Monday, September 2, 2013


In the Southland, BBQ is the cuisine itself - it is not the apparatus you cook it on, nor is it the activity of cooking outside. - S.L.

Carolina-style BBQ - that's my personal dry rub recipe on the left & center rear, wet on right & front.

Big party here last night: Five racks of ribs slow cooked over hickory. I steam the ribs over a pan of boiling water for ten minutes in the oven, apply the rub or sauce, then it's over the coals, about 250 degrees F for about thirty minutes until they are BAKED TO PERFECTION ! ! !

Up here in the barbaric North, when the Yankees say BBQ they mean the grill itself AND/OR the activity of cooking outside. "Yo, Vinny, why doncha come ovah to my place and we'll barbecue some hamburgers and hotdogs!" Then they all hang out with their flat brimmed baseball hats and their baggy pants = 100% purebred Yankee.

Down South, BBQ - the cuisine - is cooked over a fire of green hickory wood - where there's smoke there's flavor. Up here in the savage Northland, these Yankee Philistines actually grill over GAS FLAMES. Unbelievable, I know. When the Yankees watch me grill, they are AMAZED.

Killed a bottle of Evan Williams bourbon, a bottle of Hornitos Tequila and God knows how many bottles of beer & wine. Didn't even have a hangover this morning.

Pure bacchanalia, Viking-style. Best party we ever threw.



  1. Only barbarians cannot understand the true power of fire.

    Wood/charcoal = good outdoor cooking. Pour cooking oil on the fire afterwards and sit around singing (or watch the women folk get naked and dance through it, depending on the company!)

    A gas/electric grill is a pointless as a Presbyterian wake. Good call.

    1. PS, not to criticise your technique for ribs, but some of the finest fillet roasts I have ever enjoyed were cooked in France using a fire built vertically behind the meat using a small rotisiere to rotate it slowly - leaves the dripping pure and tasty and minimises the blackening!

    2. You see that foil under the ribs? Indirect heat = NO blackening. NONE.

    3. Yes indeed - as I said, not criticising that technique!

  2. A Bootmaker in TexasSeptember 3, 2013 at 12:14 AM

    Texas style BBQ= the day before your 'event',dig a pit, build a nice fire in said pit.
    when fire has died down to coals,lay a piece of corrugated tin on the half the coals.
    put both sides of a prepared goat(a pig works well too) on the tin and cover that with another piece of tin .
    cover that with the rest of the coals, and bury the whole thing with the dirt from digging the pit.
    when you uncover it the next day, serve with lots of beer, n sangria, n frijoles, n friends.
    whoop, holler and enjoy

  3. Nothing, I say nothing better than pit goat!
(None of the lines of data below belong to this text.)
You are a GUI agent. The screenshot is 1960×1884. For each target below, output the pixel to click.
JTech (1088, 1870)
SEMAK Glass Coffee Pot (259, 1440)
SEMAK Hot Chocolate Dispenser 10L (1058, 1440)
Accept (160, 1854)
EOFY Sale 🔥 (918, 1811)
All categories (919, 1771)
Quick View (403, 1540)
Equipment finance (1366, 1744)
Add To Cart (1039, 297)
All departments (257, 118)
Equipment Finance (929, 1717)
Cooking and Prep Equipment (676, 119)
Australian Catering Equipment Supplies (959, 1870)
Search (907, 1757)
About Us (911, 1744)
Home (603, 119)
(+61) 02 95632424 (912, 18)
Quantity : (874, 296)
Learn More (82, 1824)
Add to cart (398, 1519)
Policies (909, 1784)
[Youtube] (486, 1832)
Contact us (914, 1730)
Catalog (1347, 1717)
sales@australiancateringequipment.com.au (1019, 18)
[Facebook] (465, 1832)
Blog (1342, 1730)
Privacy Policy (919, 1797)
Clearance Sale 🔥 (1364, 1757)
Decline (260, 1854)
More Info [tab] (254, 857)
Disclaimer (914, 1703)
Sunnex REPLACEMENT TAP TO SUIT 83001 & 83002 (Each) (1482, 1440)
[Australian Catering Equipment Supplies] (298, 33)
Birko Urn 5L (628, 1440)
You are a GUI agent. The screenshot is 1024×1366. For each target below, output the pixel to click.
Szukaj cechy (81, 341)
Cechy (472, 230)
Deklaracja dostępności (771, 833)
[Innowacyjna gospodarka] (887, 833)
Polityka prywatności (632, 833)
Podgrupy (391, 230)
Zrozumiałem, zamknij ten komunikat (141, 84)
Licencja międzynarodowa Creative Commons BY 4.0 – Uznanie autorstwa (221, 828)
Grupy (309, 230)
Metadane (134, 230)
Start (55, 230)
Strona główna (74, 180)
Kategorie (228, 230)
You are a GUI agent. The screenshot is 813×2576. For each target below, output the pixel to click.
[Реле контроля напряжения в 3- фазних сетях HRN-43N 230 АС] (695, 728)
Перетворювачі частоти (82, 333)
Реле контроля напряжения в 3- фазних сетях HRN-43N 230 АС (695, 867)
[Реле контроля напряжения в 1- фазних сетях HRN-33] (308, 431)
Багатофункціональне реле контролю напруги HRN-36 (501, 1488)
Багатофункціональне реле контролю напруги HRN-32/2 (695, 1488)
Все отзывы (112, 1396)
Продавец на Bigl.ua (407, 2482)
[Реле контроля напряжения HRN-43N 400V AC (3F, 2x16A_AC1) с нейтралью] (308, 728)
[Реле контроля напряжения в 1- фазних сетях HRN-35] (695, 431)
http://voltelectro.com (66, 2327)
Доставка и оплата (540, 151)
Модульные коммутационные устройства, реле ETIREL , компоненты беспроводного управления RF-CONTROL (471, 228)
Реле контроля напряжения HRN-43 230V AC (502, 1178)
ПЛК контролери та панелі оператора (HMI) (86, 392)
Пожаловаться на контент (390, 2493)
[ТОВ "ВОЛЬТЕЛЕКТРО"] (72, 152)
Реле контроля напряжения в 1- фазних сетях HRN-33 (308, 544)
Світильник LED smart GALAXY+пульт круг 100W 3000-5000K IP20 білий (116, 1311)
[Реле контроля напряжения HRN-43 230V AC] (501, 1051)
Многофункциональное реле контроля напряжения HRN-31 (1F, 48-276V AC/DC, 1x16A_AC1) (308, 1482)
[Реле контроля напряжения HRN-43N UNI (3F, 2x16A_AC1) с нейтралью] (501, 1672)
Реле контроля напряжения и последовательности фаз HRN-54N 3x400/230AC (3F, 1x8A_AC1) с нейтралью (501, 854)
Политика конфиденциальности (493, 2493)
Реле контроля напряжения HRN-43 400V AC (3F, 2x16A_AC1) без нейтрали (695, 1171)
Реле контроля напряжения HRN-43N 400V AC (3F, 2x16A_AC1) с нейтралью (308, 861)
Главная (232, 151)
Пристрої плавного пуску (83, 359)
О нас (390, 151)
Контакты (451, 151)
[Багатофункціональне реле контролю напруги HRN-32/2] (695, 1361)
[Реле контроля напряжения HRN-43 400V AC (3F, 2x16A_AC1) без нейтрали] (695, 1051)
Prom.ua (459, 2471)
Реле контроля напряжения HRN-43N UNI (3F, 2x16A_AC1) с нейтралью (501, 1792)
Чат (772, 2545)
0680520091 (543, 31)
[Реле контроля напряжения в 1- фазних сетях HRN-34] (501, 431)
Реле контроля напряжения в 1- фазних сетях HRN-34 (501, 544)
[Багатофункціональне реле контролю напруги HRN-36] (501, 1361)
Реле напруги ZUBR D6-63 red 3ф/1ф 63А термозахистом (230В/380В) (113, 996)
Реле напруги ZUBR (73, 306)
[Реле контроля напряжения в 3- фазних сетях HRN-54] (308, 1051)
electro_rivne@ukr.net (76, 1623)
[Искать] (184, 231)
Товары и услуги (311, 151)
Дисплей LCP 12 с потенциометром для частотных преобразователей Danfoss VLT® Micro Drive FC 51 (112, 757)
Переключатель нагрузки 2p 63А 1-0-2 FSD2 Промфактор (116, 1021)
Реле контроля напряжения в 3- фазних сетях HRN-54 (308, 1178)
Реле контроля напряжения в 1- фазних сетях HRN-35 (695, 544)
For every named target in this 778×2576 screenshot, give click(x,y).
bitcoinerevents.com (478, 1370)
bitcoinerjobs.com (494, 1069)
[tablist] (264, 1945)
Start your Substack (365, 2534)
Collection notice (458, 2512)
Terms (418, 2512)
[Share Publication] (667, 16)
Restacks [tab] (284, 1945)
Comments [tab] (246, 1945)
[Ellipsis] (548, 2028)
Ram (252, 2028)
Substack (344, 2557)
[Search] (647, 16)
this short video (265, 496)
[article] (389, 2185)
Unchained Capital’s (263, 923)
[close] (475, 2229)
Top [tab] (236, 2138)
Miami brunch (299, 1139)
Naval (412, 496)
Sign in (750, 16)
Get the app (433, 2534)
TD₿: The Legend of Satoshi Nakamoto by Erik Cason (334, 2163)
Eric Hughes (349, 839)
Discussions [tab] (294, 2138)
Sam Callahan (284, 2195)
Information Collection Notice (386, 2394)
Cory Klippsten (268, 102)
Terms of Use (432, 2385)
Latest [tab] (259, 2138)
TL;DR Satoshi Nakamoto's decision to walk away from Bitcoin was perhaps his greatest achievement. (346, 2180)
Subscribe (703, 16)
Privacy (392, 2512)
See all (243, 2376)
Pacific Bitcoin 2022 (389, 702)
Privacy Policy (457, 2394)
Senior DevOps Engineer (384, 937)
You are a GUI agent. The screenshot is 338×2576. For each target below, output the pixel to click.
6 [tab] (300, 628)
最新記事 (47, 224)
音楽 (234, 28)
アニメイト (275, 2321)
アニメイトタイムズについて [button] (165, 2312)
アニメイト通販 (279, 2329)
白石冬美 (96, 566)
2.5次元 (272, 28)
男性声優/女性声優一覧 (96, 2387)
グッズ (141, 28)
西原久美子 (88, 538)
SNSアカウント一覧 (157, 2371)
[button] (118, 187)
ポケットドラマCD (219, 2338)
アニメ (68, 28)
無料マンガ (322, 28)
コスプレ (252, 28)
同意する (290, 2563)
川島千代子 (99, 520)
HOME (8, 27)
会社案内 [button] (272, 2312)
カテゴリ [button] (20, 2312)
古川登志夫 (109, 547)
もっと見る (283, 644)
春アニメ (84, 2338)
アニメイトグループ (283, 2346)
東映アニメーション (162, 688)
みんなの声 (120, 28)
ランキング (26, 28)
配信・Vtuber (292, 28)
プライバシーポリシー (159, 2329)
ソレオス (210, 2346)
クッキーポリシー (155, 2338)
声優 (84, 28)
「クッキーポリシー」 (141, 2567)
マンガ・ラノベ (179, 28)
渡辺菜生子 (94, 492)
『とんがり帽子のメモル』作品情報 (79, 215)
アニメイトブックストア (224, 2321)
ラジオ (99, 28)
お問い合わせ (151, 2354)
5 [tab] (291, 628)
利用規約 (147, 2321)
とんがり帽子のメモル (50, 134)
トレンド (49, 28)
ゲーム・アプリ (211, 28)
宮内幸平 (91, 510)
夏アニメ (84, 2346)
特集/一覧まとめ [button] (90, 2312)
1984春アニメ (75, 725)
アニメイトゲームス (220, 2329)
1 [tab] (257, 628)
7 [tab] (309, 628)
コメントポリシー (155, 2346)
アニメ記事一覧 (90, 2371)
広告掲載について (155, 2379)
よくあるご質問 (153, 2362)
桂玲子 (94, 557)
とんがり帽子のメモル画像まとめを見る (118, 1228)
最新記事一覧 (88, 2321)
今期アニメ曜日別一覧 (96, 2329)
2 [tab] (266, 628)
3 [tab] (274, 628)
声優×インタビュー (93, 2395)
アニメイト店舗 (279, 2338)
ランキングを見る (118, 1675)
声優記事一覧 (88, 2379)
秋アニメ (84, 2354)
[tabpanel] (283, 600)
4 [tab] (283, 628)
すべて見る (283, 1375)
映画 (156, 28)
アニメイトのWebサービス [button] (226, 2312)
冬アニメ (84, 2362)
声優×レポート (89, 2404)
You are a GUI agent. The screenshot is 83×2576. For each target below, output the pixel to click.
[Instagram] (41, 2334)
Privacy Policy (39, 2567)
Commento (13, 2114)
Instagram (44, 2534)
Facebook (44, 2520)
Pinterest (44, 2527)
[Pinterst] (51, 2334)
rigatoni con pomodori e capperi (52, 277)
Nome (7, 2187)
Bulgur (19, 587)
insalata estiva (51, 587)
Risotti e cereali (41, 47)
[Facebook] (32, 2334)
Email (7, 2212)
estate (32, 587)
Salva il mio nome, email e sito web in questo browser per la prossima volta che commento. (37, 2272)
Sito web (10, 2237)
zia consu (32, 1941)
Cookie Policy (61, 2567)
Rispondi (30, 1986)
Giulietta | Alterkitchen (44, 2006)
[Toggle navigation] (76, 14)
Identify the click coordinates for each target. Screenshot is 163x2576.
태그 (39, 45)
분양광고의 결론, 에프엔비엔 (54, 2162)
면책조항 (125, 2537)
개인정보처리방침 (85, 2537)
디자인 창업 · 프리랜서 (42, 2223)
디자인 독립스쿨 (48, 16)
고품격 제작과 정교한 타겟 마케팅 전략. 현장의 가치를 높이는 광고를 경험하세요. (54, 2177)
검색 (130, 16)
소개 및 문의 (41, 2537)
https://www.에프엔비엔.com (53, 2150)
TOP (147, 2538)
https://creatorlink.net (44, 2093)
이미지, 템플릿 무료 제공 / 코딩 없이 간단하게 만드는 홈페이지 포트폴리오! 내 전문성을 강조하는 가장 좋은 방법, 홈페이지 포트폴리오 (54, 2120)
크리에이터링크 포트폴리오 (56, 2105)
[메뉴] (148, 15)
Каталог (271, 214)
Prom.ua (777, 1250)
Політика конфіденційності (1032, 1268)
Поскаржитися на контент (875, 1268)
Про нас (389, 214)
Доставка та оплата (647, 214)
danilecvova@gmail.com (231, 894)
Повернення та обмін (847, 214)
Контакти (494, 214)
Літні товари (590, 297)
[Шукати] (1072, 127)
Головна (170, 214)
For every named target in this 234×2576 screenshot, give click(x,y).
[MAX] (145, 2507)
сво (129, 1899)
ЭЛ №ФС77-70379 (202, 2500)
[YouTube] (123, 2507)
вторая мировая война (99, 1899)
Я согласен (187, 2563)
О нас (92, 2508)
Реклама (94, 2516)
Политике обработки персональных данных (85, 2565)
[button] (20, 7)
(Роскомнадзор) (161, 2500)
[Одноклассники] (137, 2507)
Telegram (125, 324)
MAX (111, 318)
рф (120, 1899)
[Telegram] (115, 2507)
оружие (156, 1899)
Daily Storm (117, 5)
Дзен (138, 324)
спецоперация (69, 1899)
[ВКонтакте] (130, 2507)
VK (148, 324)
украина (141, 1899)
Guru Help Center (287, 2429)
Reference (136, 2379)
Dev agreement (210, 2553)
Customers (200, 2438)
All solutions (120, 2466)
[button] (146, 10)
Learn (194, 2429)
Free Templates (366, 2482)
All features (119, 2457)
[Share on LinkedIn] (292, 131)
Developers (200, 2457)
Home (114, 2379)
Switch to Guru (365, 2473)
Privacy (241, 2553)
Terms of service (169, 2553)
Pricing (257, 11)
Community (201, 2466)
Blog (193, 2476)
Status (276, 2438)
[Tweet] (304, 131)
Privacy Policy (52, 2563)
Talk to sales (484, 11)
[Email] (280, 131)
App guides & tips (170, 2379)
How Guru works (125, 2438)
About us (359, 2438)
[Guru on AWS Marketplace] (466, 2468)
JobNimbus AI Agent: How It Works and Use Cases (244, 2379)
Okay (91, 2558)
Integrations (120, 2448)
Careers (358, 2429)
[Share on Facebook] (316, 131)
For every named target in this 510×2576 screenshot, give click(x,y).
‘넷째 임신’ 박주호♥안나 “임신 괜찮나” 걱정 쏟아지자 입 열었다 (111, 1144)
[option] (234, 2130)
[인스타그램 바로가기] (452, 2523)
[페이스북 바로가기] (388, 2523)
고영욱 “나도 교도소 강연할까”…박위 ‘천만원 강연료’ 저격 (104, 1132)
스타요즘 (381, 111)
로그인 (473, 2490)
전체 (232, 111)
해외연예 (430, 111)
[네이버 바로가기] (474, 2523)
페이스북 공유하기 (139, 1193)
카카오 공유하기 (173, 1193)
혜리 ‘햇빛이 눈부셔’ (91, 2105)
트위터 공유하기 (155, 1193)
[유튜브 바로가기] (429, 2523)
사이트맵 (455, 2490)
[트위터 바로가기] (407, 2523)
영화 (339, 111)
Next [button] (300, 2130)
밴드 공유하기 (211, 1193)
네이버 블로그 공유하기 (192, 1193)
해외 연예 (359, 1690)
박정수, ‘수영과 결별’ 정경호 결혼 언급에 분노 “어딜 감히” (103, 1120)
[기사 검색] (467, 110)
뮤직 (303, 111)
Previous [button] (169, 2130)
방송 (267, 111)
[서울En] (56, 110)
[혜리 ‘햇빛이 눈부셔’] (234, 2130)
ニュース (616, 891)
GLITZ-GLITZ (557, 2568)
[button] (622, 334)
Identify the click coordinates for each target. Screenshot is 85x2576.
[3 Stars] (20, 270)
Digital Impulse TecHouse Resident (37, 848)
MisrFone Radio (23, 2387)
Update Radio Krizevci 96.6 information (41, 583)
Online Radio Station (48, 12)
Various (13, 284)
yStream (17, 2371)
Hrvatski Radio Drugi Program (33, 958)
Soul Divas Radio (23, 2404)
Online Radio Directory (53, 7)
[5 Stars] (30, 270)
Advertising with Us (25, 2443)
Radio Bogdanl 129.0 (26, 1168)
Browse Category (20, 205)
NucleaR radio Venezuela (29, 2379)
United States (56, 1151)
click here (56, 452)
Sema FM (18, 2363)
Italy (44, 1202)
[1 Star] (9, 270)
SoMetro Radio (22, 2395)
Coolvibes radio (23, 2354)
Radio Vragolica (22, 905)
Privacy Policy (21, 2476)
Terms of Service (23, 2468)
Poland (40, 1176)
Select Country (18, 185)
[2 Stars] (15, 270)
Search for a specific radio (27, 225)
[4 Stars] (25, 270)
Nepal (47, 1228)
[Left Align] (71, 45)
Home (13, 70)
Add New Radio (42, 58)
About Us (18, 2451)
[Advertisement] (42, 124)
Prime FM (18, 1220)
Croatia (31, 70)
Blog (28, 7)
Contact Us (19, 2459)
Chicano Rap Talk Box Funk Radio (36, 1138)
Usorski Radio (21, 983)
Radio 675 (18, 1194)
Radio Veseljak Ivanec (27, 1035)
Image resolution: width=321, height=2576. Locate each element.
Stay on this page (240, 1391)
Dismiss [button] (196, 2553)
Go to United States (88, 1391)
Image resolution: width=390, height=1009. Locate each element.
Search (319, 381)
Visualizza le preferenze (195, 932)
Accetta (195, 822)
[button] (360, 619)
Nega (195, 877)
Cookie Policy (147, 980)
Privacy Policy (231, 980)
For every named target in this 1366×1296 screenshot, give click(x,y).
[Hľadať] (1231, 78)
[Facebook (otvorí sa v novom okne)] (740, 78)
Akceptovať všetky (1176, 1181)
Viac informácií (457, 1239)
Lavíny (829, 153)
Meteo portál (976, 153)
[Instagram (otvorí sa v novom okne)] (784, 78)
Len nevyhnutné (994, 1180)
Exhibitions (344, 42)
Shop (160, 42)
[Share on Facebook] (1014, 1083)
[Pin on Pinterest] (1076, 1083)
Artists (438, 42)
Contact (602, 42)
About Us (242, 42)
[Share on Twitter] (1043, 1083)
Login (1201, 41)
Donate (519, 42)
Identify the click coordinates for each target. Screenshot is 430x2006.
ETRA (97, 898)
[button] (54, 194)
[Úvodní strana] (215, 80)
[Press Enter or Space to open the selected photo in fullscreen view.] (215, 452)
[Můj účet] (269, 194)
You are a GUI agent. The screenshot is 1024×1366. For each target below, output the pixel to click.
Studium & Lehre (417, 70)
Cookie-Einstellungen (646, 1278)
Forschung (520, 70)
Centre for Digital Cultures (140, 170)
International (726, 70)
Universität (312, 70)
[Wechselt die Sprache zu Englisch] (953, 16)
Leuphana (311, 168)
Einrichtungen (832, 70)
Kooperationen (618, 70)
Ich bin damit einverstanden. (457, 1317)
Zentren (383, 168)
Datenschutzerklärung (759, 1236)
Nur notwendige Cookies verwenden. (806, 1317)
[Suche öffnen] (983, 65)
  4. I'd really like to try the ones with the dry rub. I'm actually a certified BBQ judge and so far I've judged 29 sanctioned competitions.
    Also grew up in Texas and can vouch for the Cabrito!!

  5. But, Hank Hill (of King of The Hill) lives in Texas, and he uses propane?


  6. TomR,armed in TexasSeptember 3, 2013 at 5:18 PM

    In Texas BBQ is both a noun and a verb. We BBQ briskets and ribs. We grill steaks. I use propane after using charcoal for decades for steaks. Can't tell the difference.

    I have had beef on a ranch cooked by the method Bootmaker describes. It was the BEST BBQ I have EVER had. No sauce or knife required. The brisket was moist and fall apart tender. The ribs likewise.

  7. Sounds good, but here in Georgia, I use a homemade dry rub on baby back ribs. Then I smoke them over hickory and mesquite in a Big Green Egg (indirect)at 225°for 4 to 5 hours. Then, I put the ribs in a disposable pan with apple juice, butter and brown sugar, seal it with foil and put it back in the Egg for another hour. Virtually everyone says they are the best ribs ever. Fall-off-the-bone tender. I cook these things and take them to customers. Great for business- they keep buying my products so I'll bring more ribs!

  8. I have just started cold-smoking. Should have done it years ago!

  9. Any meat that "falls off the bone" is over cooked.